◆ **PROBLEM**:
Take the line that holds "Instruction: Open settings gear icon" and every line after it to the end of the entries, and repeat them exactly without the pictures.

··· RECORD SET

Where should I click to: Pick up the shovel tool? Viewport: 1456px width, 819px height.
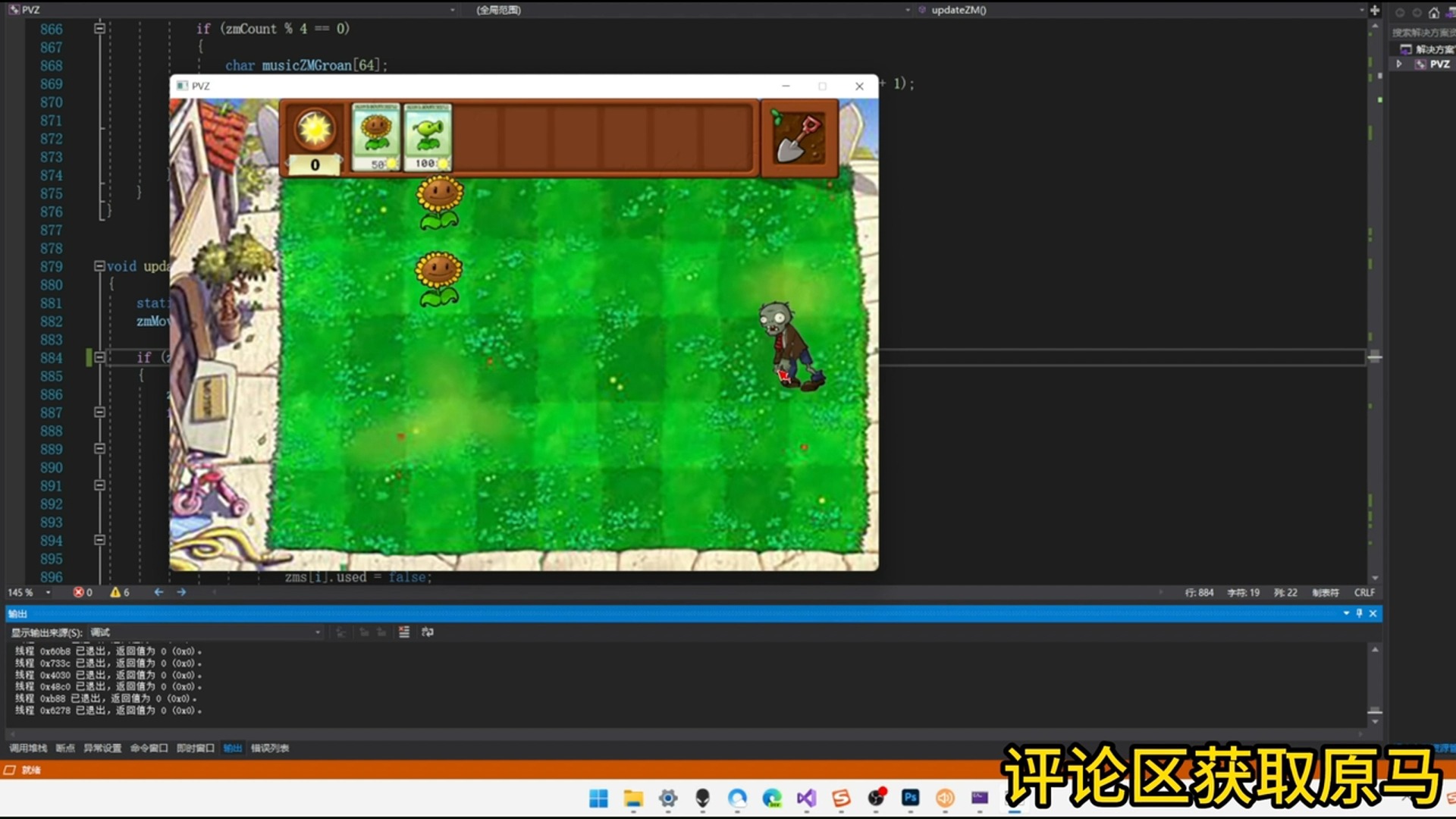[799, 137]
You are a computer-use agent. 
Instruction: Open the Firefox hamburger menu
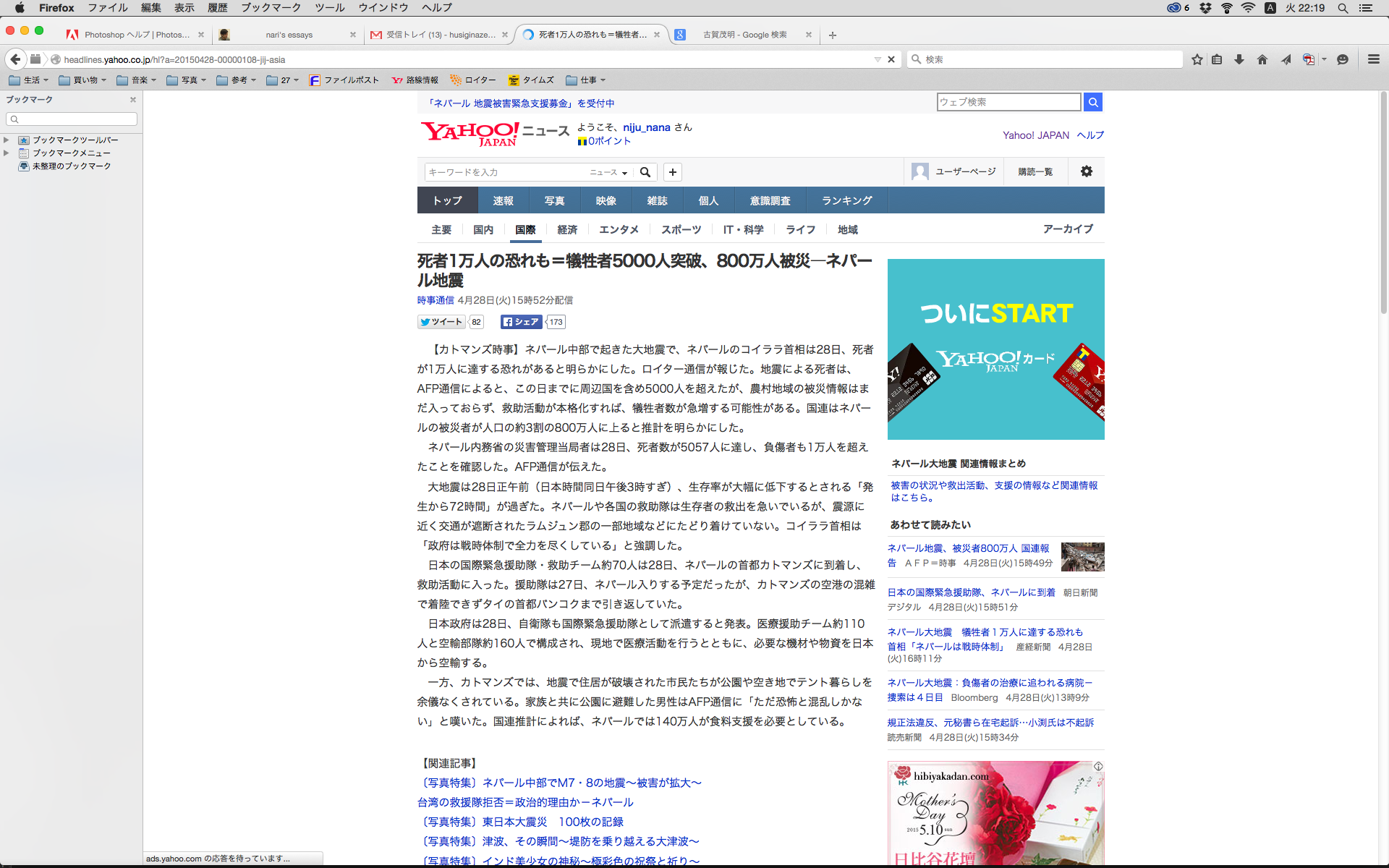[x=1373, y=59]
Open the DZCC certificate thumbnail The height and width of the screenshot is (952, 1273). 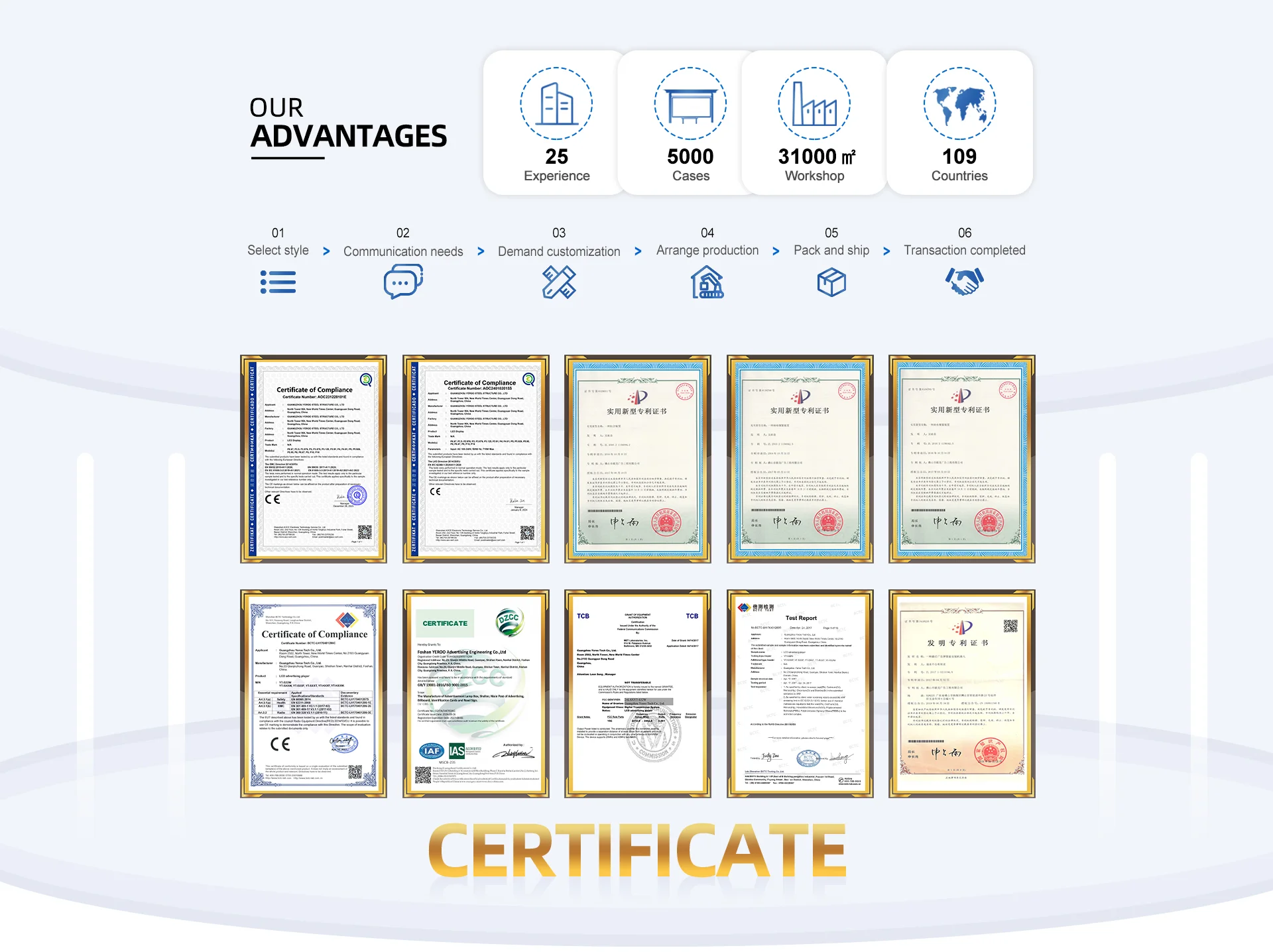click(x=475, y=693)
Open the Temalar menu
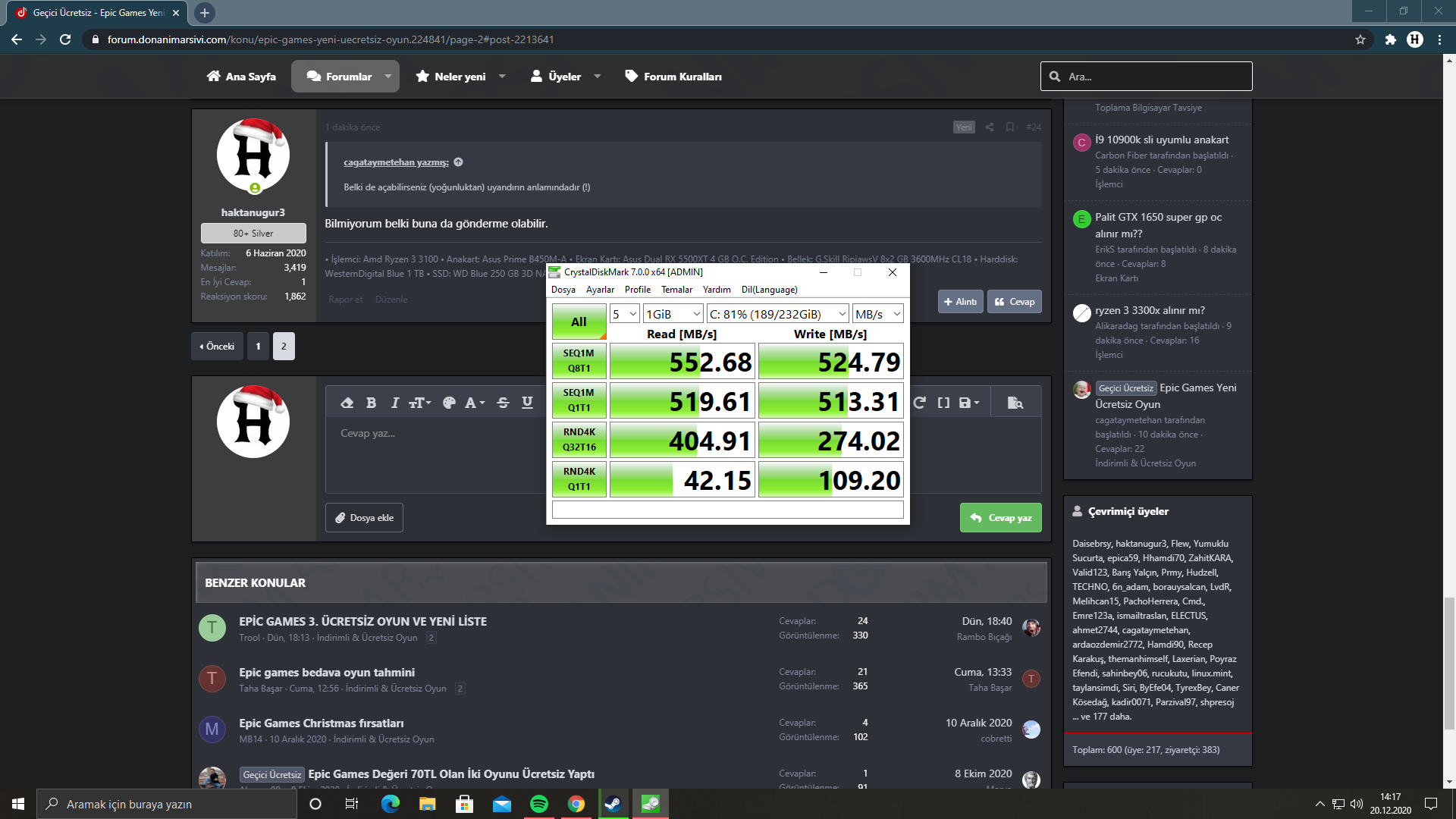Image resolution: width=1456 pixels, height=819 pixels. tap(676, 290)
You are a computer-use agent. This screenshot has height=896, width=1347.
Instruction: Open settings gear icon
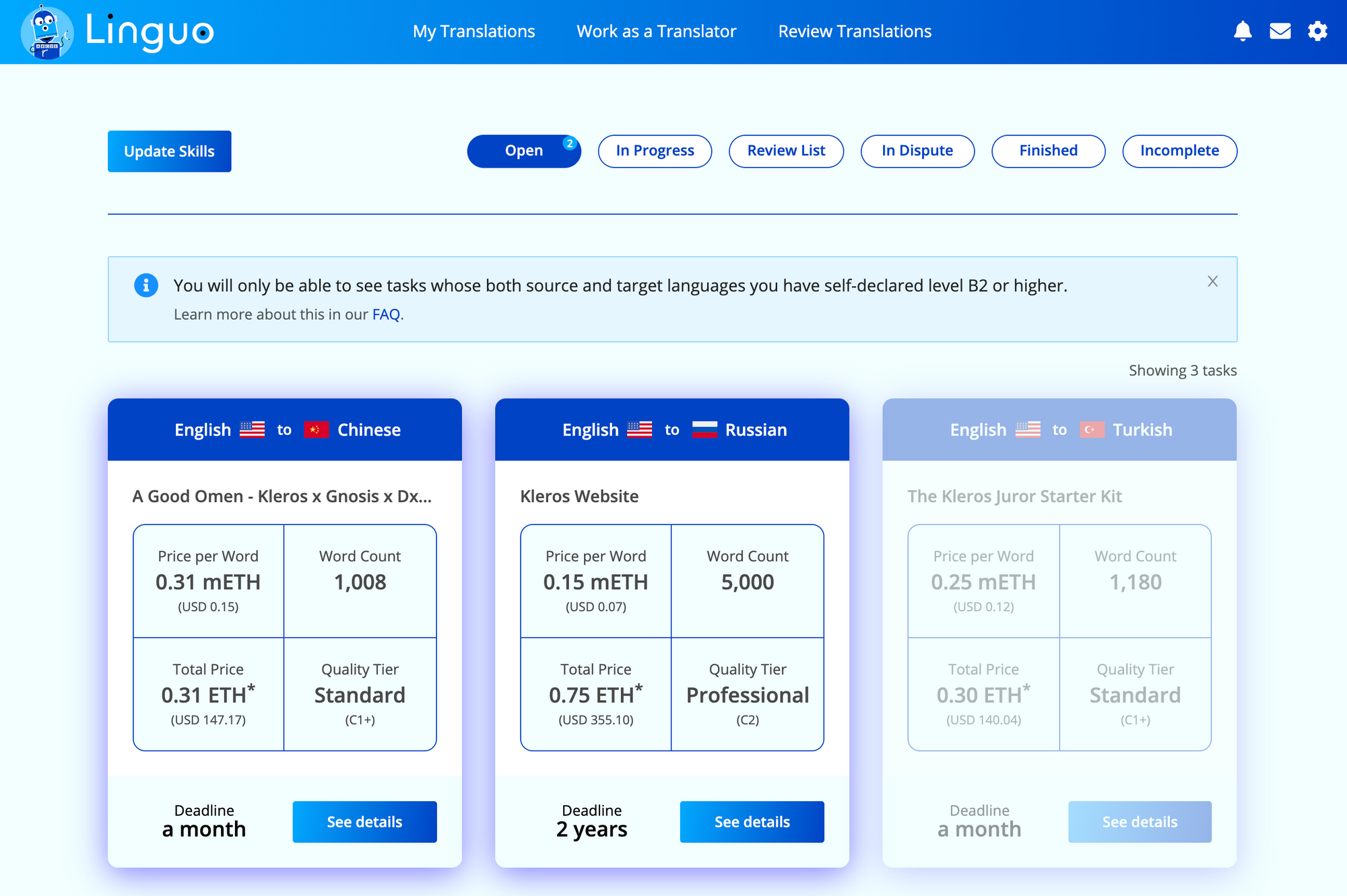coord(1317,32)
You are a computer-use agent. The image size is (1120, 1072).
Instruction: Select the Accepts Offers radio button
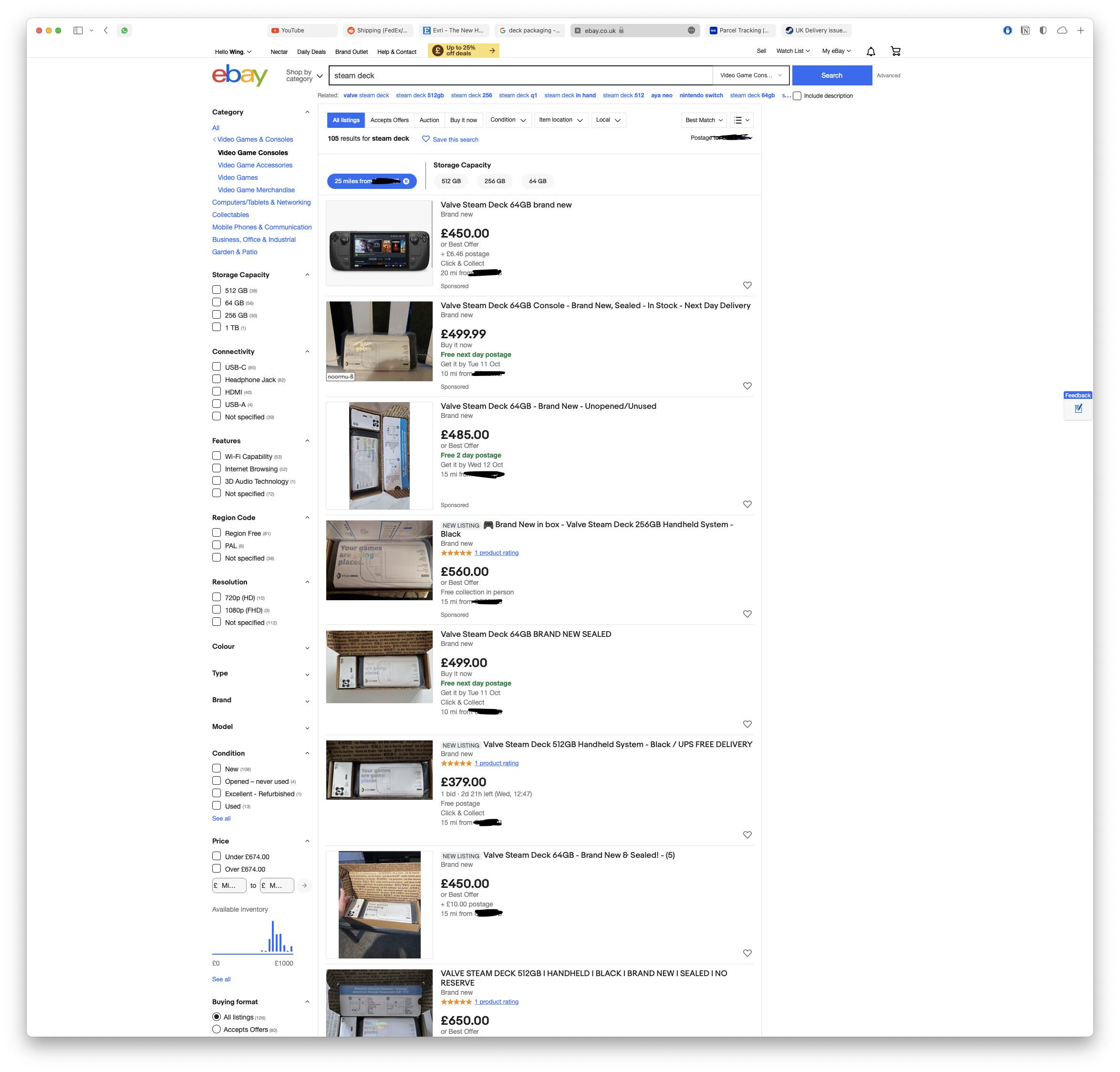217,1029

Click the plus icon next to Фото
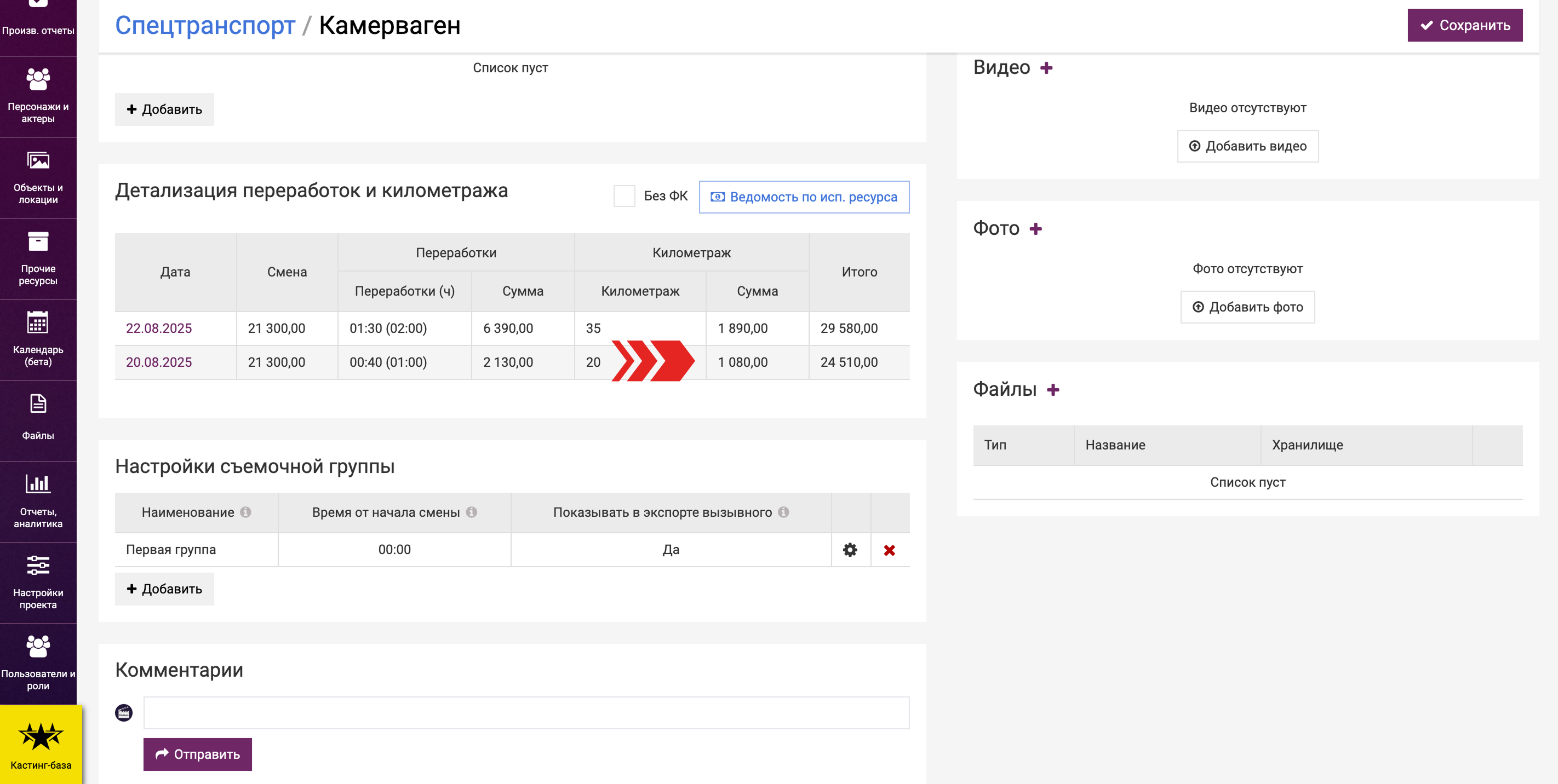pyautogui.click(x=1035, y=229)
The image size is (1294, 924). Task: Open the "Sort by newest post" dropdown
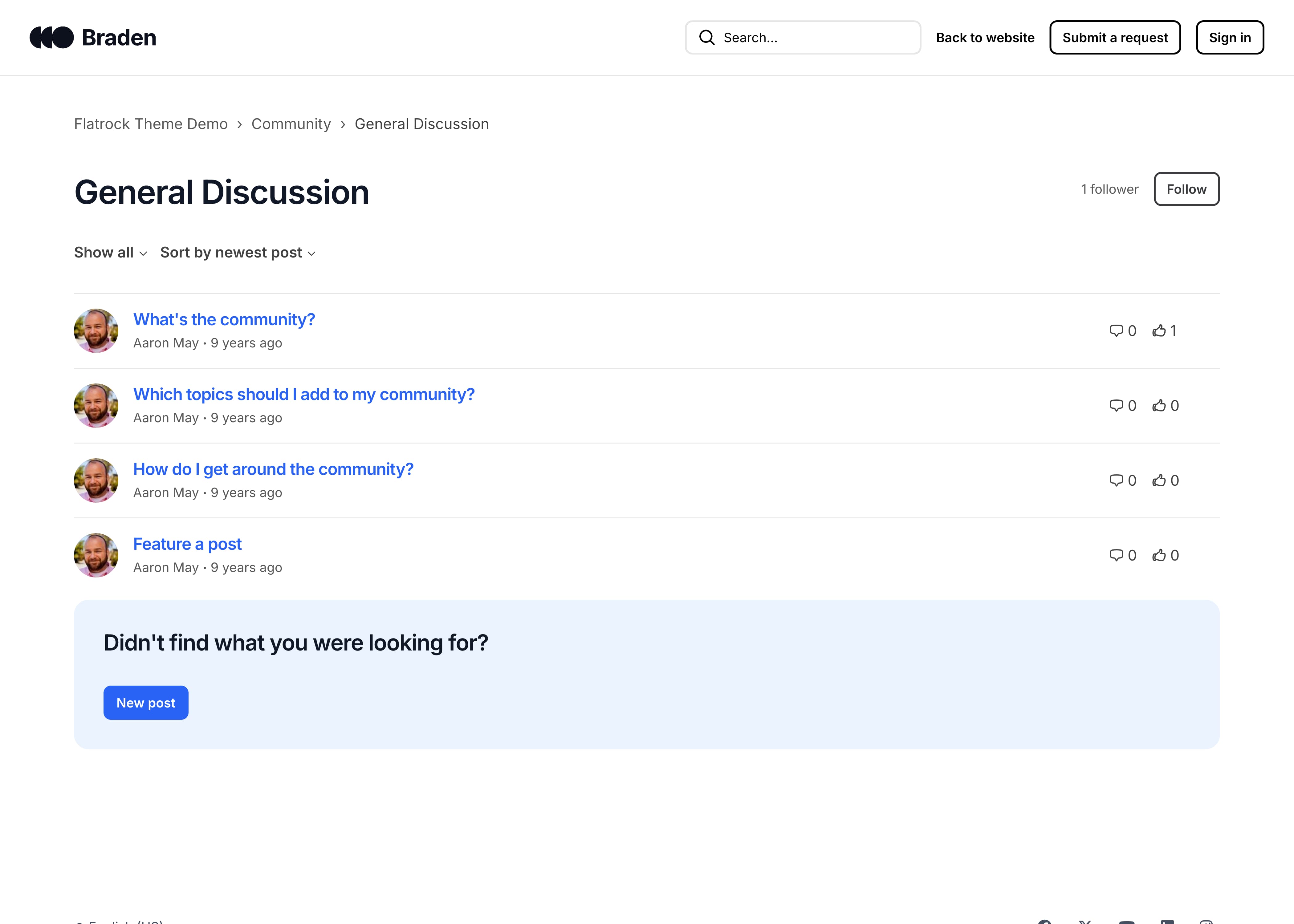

······

◆ **SOLVED EXERCISE**:
Instruction: Open settings gear icon
coord(1317,32)
You are a computer-use agent. The image size is (1120, 1072).
Instruction: Select the Accepts Offers radio button
217,1029

Click the plus icon next to Фото
pyautogui.click(x=1035, y=229)
The image size is (1294, 924). Task: Open the "Sort by newest post" dropdown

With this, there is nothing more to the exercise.